### WHAT IS BEING ASKED
The line with "Toggle the X axis lock" and each line following it, up to the final line of the data, should be set down exactly; pictures stay out.

[[ EXERCISE DATA, beginning ]]

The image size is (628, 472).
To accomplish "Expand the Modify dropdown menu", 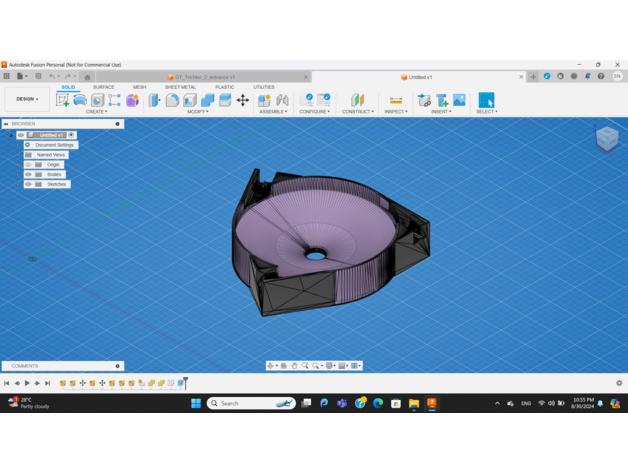I will (x=198, y=112).
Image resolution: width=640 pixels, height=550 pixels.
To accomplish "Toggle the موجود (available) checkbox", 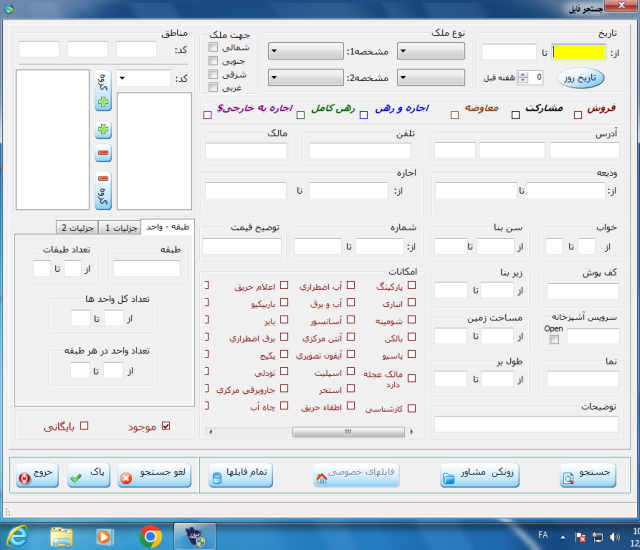I will click(x=166, y=426).
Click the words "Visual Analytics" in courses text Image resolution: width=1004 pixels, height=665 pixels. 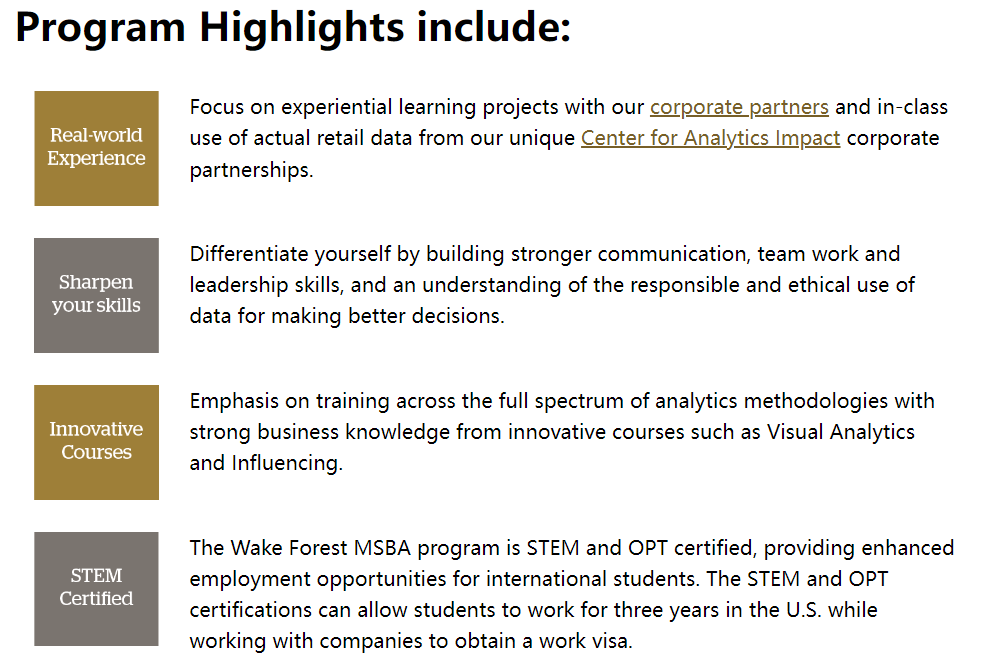pyautogui.click(x=840, y=432)
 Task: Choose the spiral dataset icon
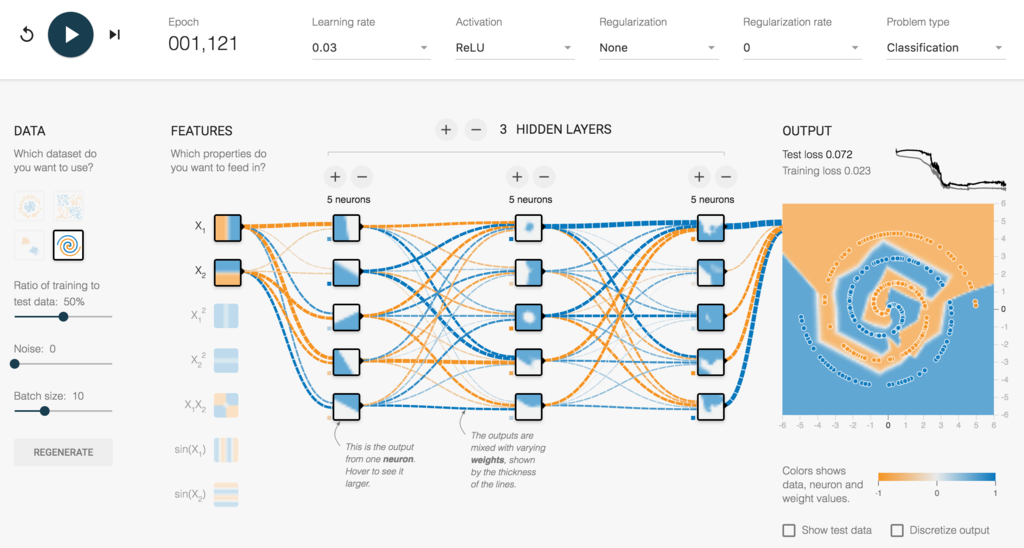[x=69, y=245]
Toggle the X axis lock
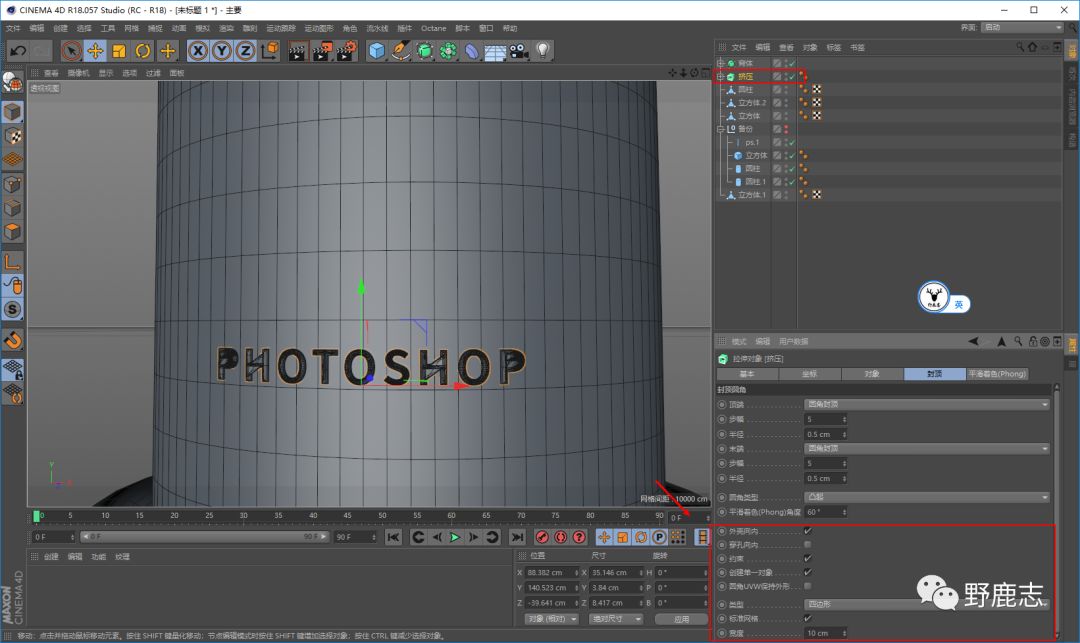 [198, 50]
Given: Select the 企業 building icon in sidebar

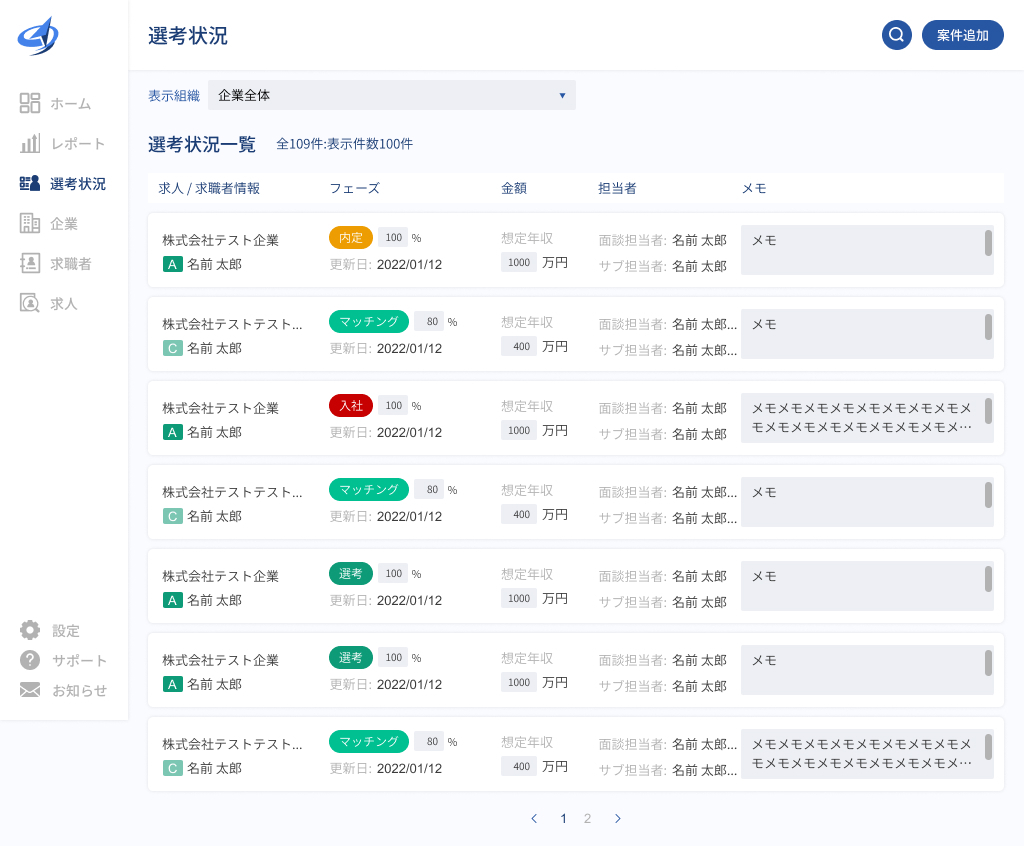Looking at the screenshot, I should (x=30, y=223).
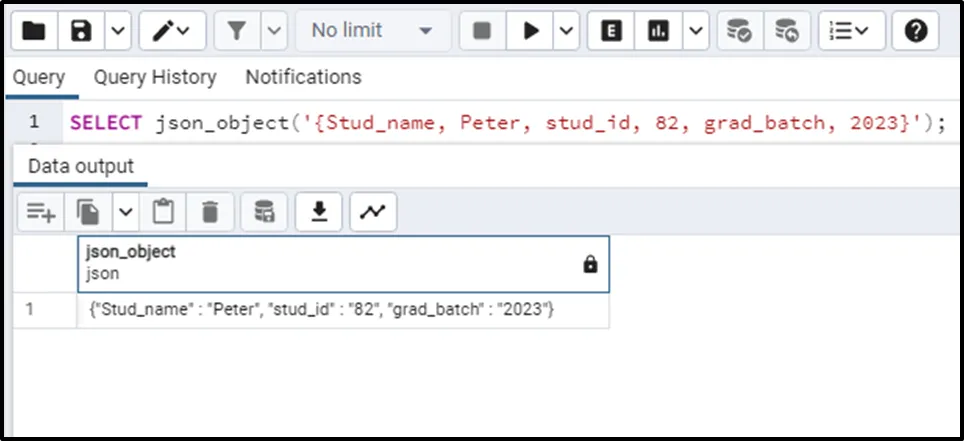This screenshot has width=964, height=441.
Task: Click the Explain (E) icon
Action: (610, 31)
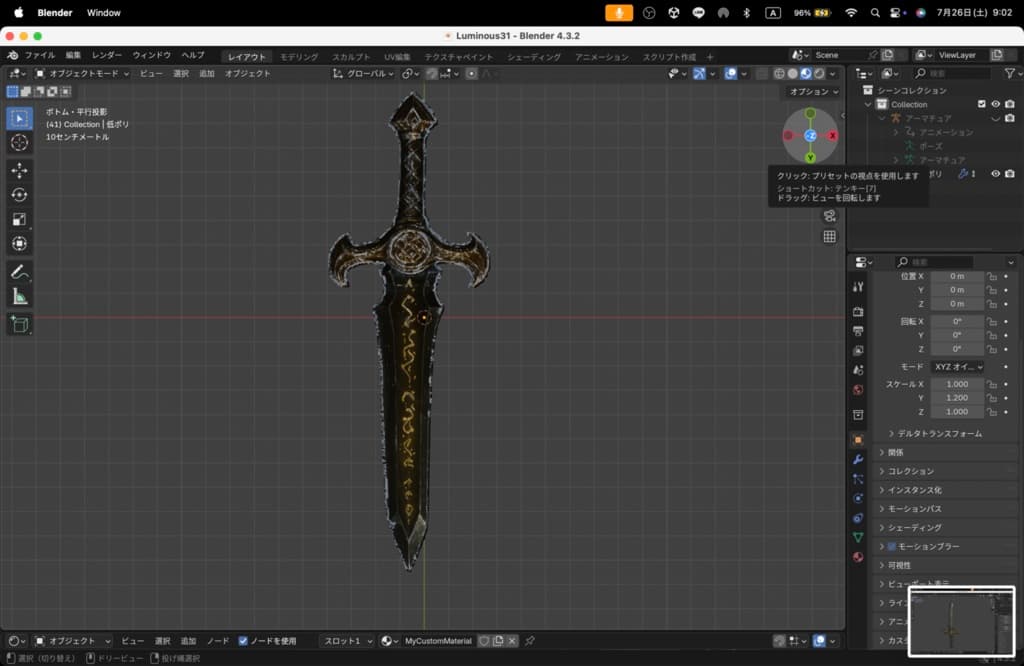Toggle the モーションブラー checkbox
1024x666 pixels.
[x=891, y=546]
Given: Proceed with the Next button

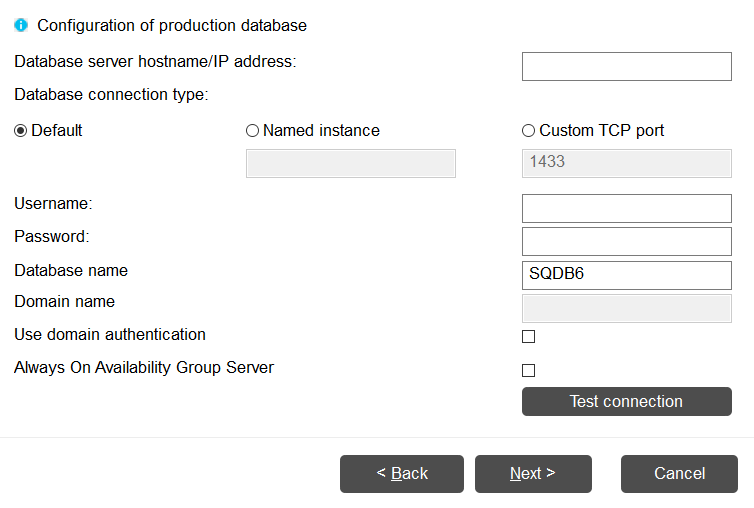Looking at the screenshot, I should pos(533,474).
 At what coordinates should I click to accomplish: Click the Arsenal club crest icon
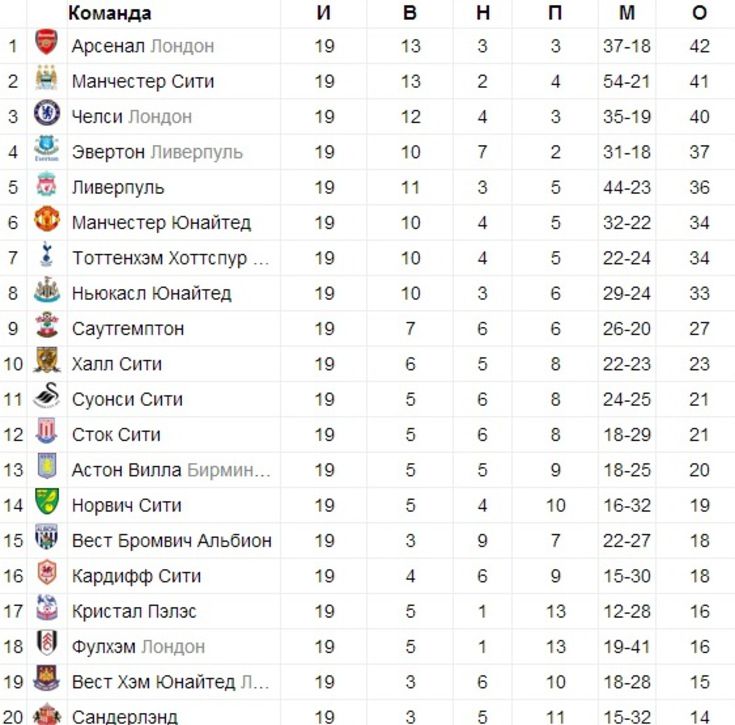pos(47,42)
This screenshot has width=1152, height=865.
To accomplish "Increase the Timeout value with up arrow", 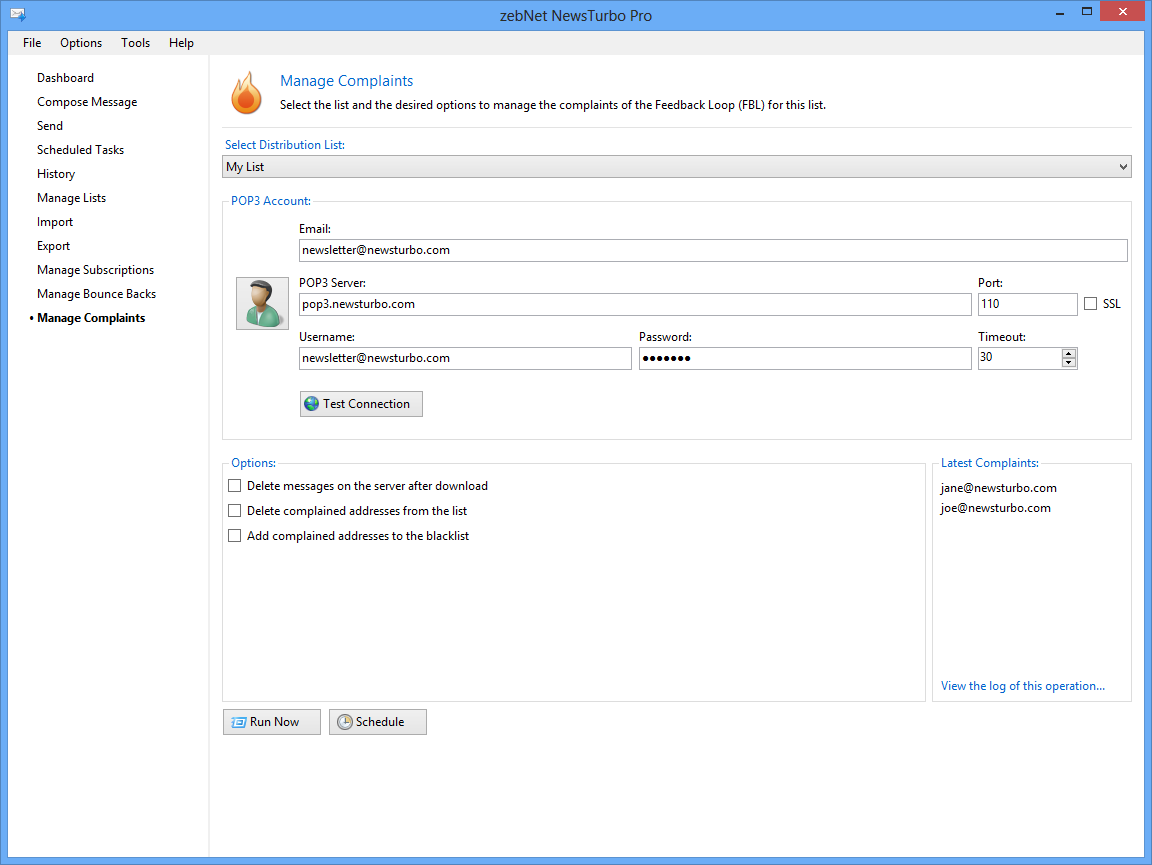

[[ EXERCISE DATA, end ]]

### REPLY TO THE TASK
Toggle the X axis lock
 [198, 50]
Given: Select the 企業 building icon in sidebar

Looking at the screenshot, I should (x=30, y=223).
This screenshot has width=964, height=441.
Task: Click the Explain (E) icon
Action: (610, 31)
Toggle the モーションブラー checkbox
1024x666 pixels.
[x=891, y=546]
Given: Proceed with the Next button

Looking at the screenshot, I should pos(533,474).
 At what coordinates should I click to accomplish: Click the Arsenal club crest icon
pos(47,42)
This screenshot has width=1152, height=865.
To accomplish "Increase the Timeout value with up arrow", 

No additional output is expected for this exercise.